Directions
Which lines in the listing below contain the string "title"? Pull out each one in full, and match case exactly.

Exercise input

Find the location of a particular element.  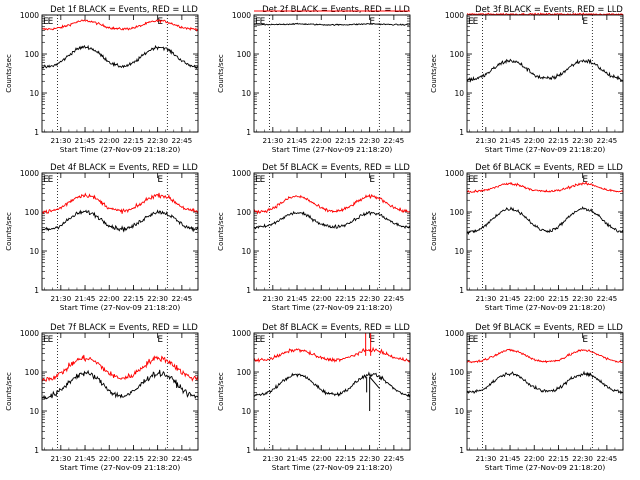

chart-title: Det 5f BLACK = Events, RED = LLD is located at coordinates (336, 167).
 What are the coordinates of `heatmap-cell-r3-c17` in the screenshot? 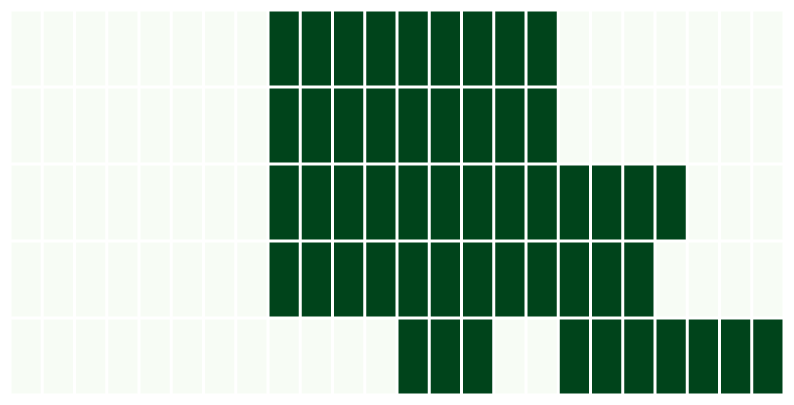 It's located at (574, 280).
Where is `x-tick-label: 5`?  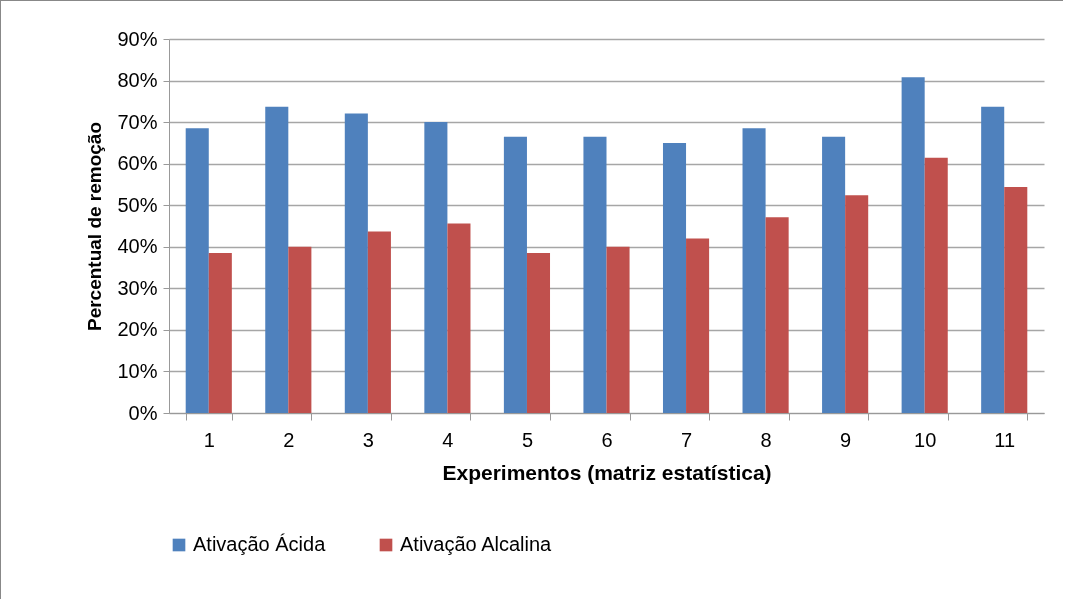 x-tick-label: 5 is located at coordinates (528, 440).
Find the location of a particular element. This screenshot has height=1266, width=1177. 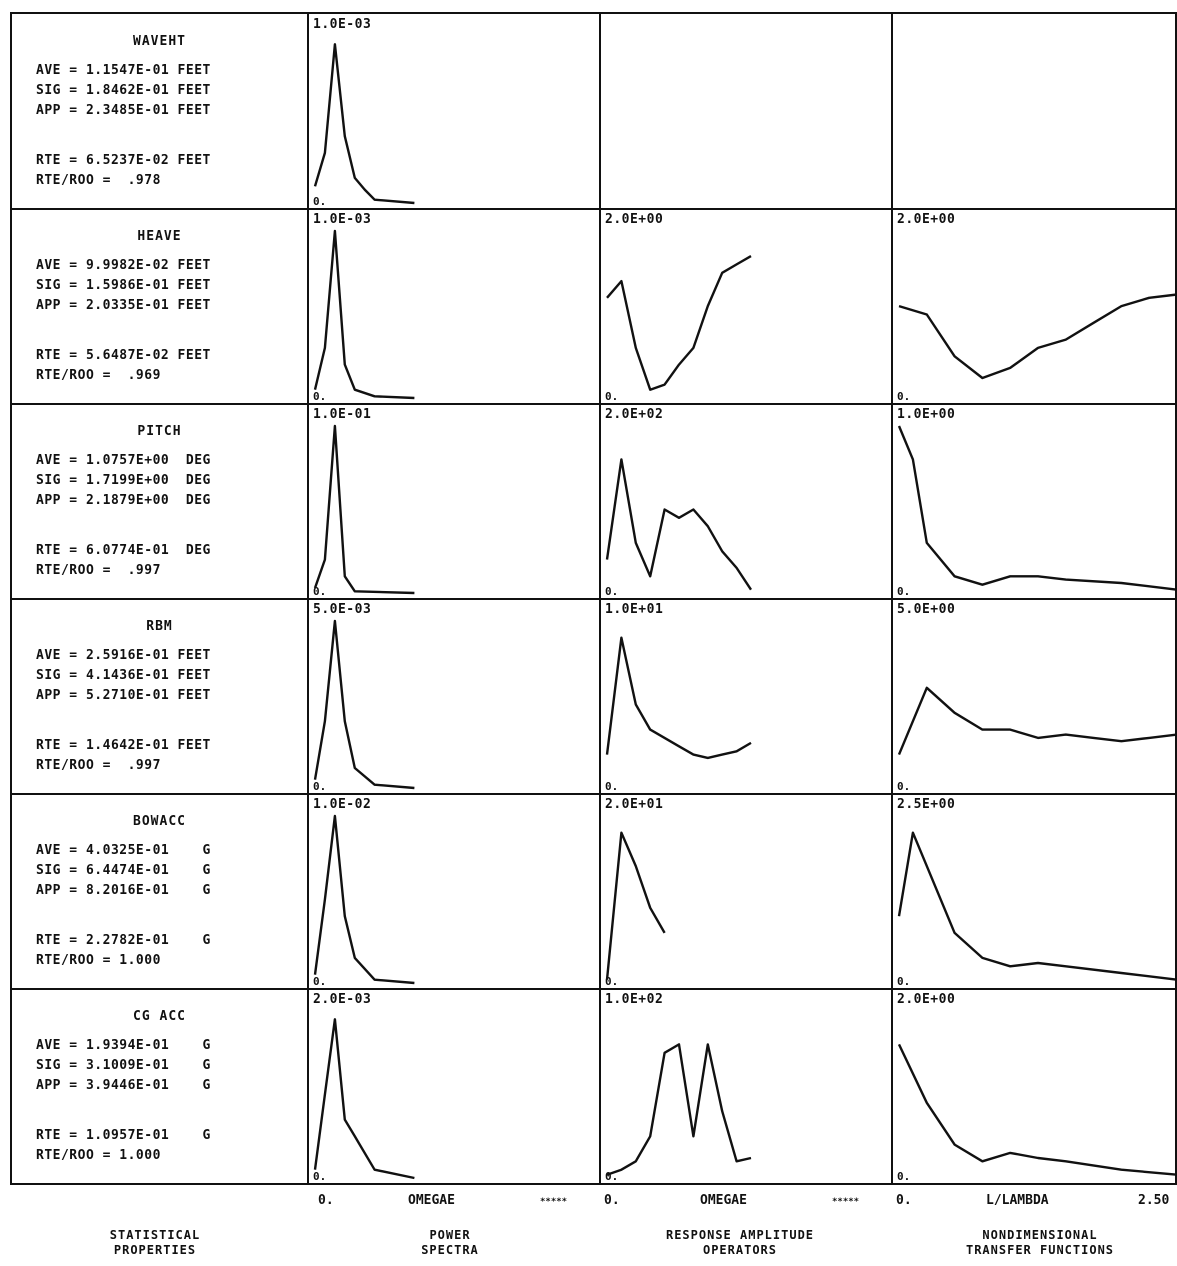

footer-line: OPERATORS is located at coordinates (740, 1250).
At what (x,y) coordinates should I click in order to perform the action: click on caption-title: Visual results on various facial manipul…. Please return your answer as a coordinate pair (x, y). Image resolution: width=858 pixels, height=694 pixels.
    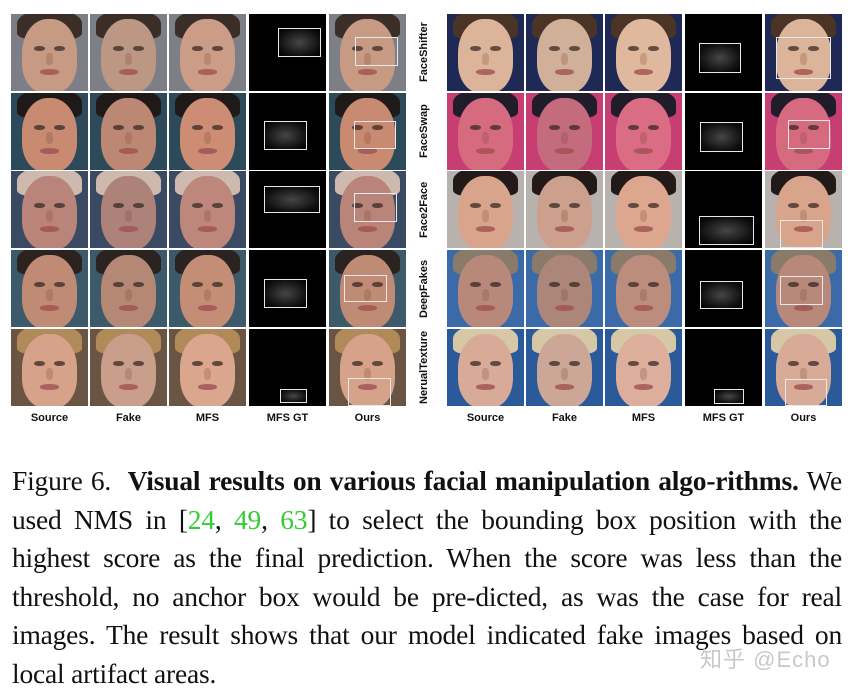
    Looking at the image, I should click on (463, 480).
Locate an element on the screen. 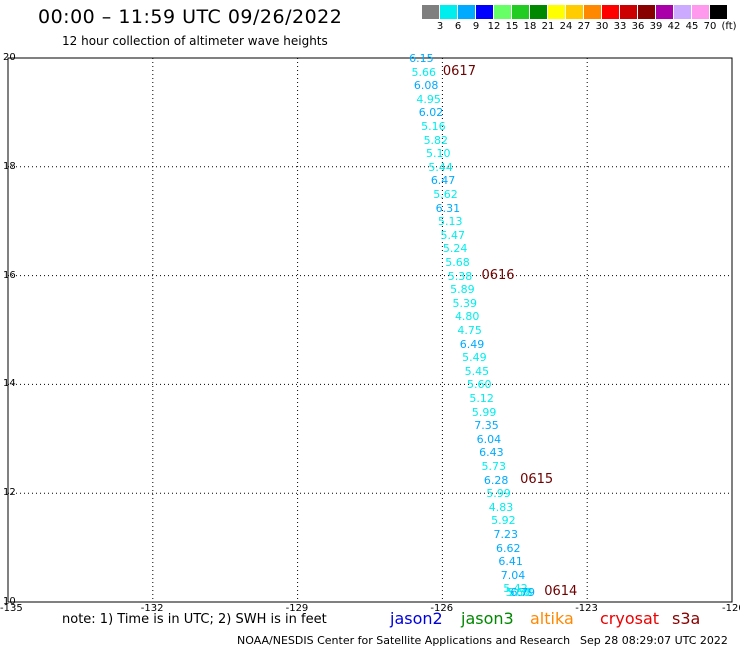 Image resolution: width=740 pixels, height=650 pixels. satellite-s3a-label: s3a is located at coordinates (686, 618).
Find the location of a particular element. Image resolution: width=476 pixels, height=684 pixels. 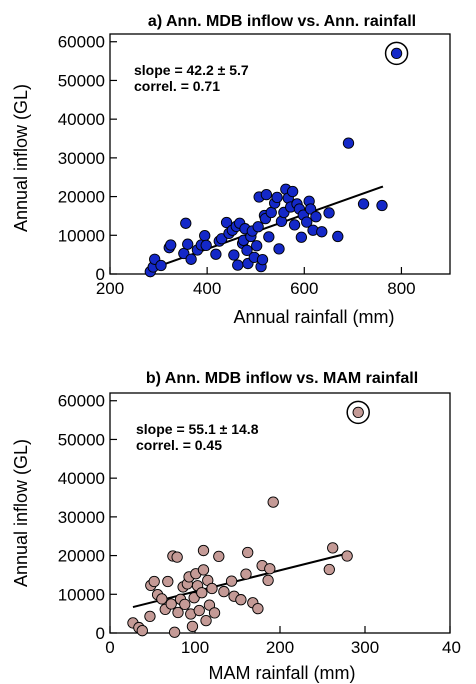

panel-b-x-axis-label: MAM rainfall (mm) is located at coordinates (282, 673).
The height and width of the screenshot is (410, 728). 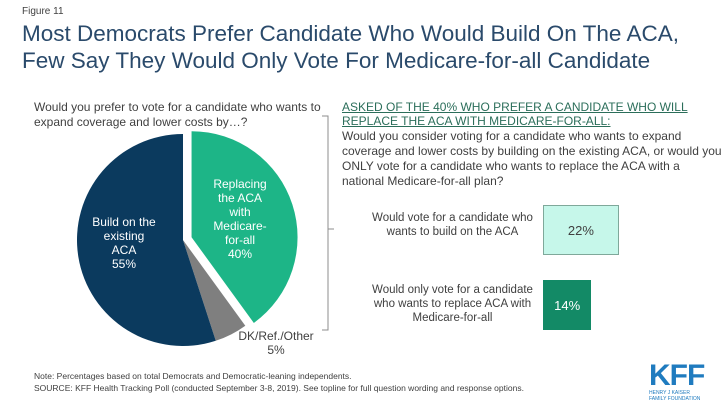 What do you see at coordinates (240, 219) in the screenshot?
I see `slice-label-replace: Replacing the ACA with Medicare-for-all 40%` at bounding box center [240, 219].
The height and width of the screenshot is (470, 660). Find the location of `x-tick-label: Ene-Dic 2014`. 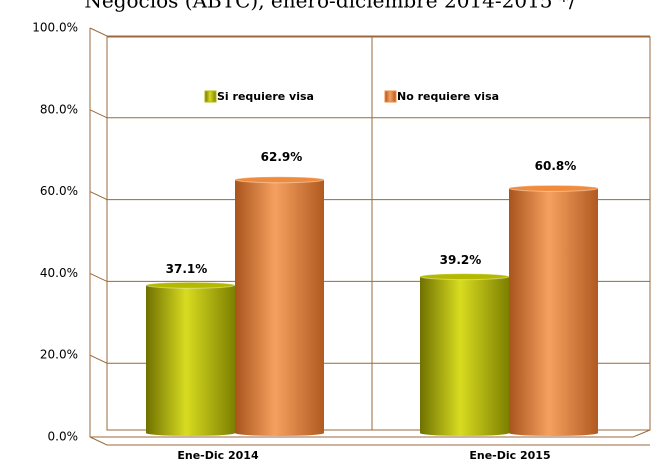

x-tick-label: Ene-Dic 2014 is located at coordinates (218, 456).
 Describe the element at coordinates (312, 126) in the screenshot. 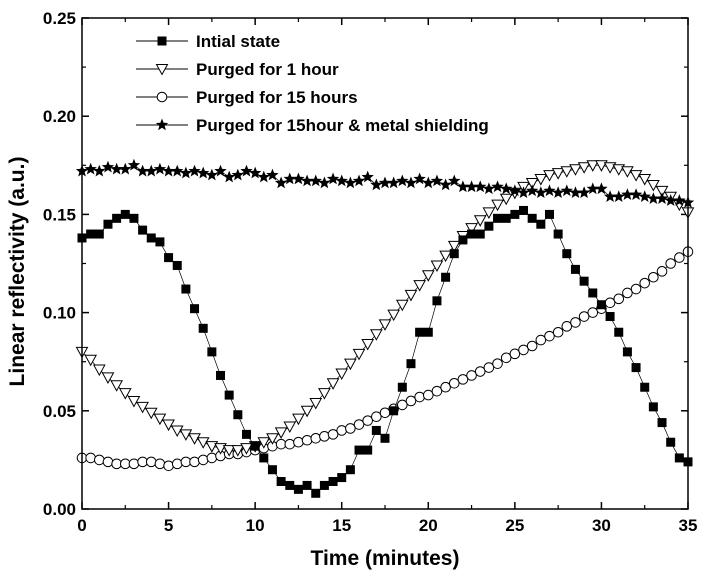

Exercise answer
chart-title: Det 5f BLACK = Events, RED = LLD is located at coordinates (336, 167).
At what (x,y) coordinates should I click in order to perform the action: click on caption-title: Visual results on various facial manipul…. Please return your answer as a coordinate pair (x, y). Image resolution: width=858 pixels, height=694 pixels.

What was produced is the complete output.